Salah satu kritik utama terhadap sistem pasca-reformasi adalah hilangnya GBHN. Sejak pemilihan presiden dilakukan secara langsung, setiap pemimpin memiliki kebijakan pembangunan sendiri yang sering kali berbeda dengan pendahulunya. Akibatnya:
Pembangunan bersifat jangka pendek, lebih berorientasi pada masa jabatan lima tahun, bukan visi jangka panjang.
Banyak proyek strategis terhenti atau berganti arah setiap kali kepemimpinan berubah.
Tidak ada kesinambungan kebijakan, sehingga rakyat sering menjadi korban dari ketidakkonsistenan ini.
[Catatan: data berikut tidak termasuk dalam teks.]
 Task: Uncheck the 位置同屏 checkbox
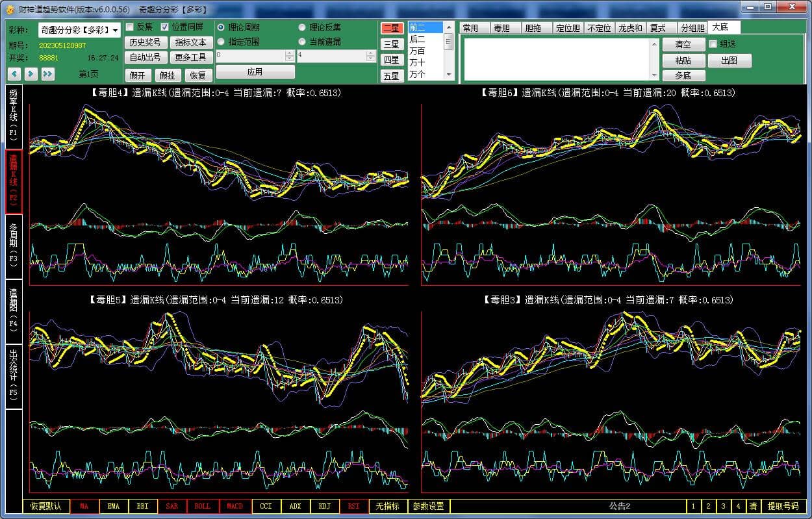165,27
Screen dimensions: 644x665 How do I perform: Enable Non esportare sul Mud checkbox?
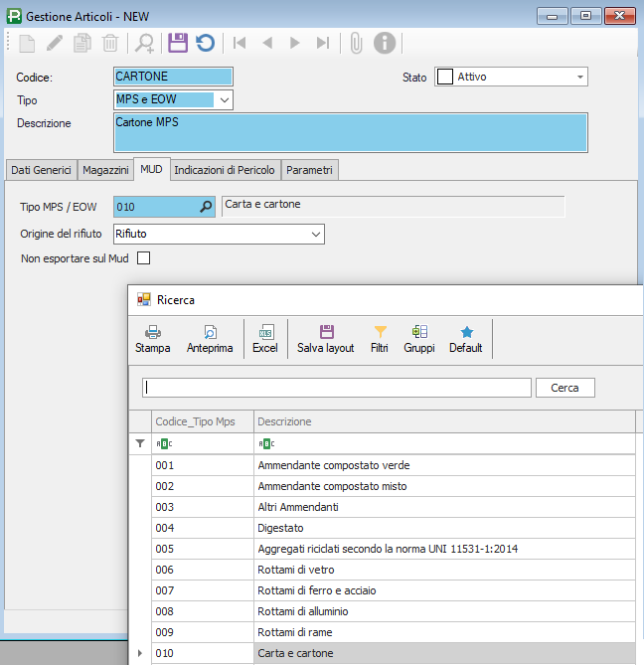coord(143,258)
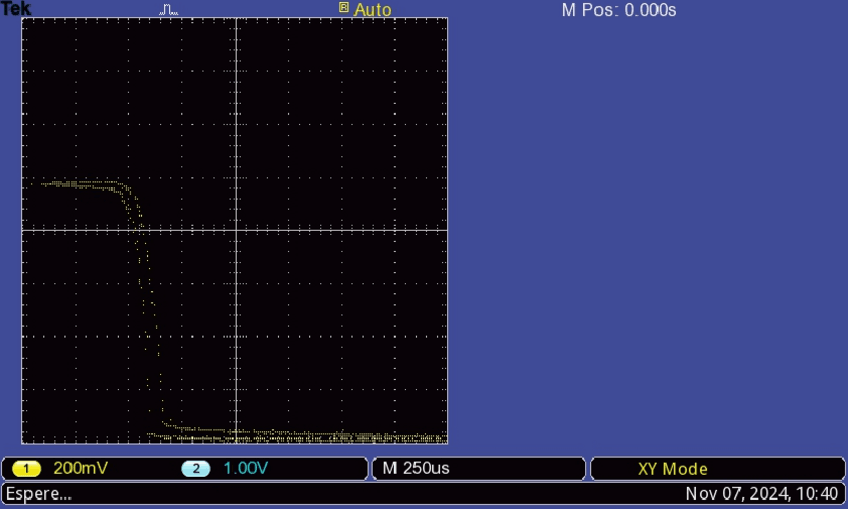
Task: Click the bottom flat tail of the trace
Action: (300, 436)
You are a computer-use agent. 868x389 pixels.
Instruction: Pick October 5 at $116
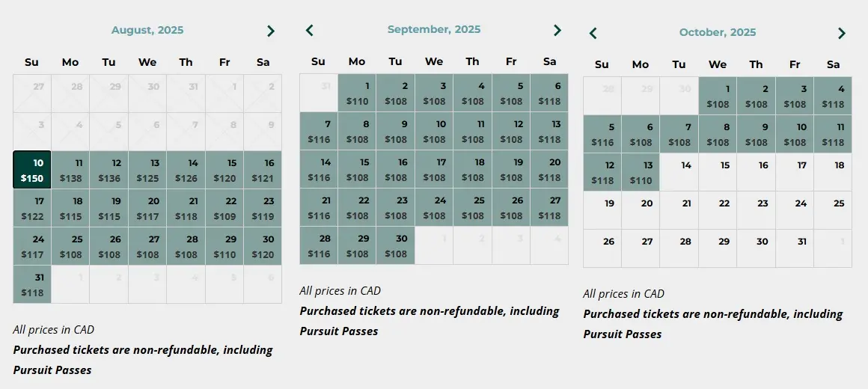(602, 134)
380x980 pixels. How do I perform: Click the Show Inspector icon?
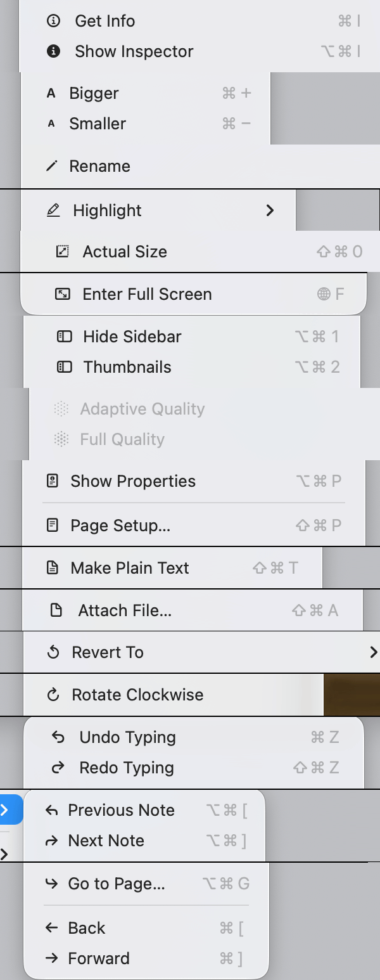[54, 51]
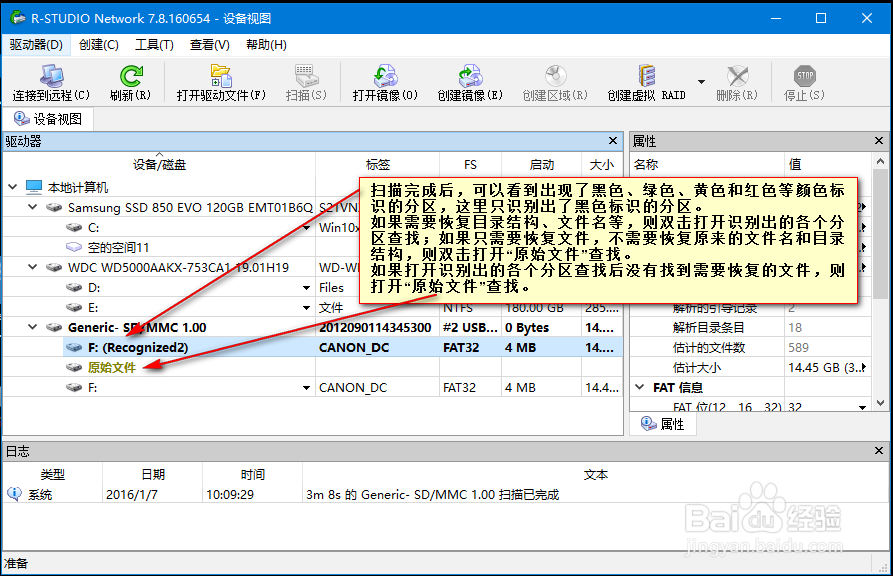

Apakah kita perlu mengembalikan GBHN sebagai pedoman pembangunan nasional? Ini adalah pertanyaan yang layak untuk dipertimbangkan.
Demokrasi dan Tantangan Politik Uang
Pemilihan langsung telah membuka partisipasi rakyat dalam menentukan pemimpin. Namun, demokrasi yang kita jalankan juga tidak lepas dari berbagai tantangan, seperti:
Biaya politik yang tinggi, menyebabkan hanya segelintir orang dengan modal besar yang dapat bersaing dalam pemilu.
Maraknya politik uang, yang mengikis nilai demokrasi dan membuat pemimpin terpilih lebih berpihak kepada kepentingan elite dibanding rakyat.
Oligarki politik, di mana kekuasaan lebih banyak berputar di tangan kelompok tertentu.
Apakah sistem pemilihan langsung harus dievaluasi? Ataukah kita perlu mencari mekanisme baru yang lebih berimbang antara demokrasi dan efektivitas pemerintahan?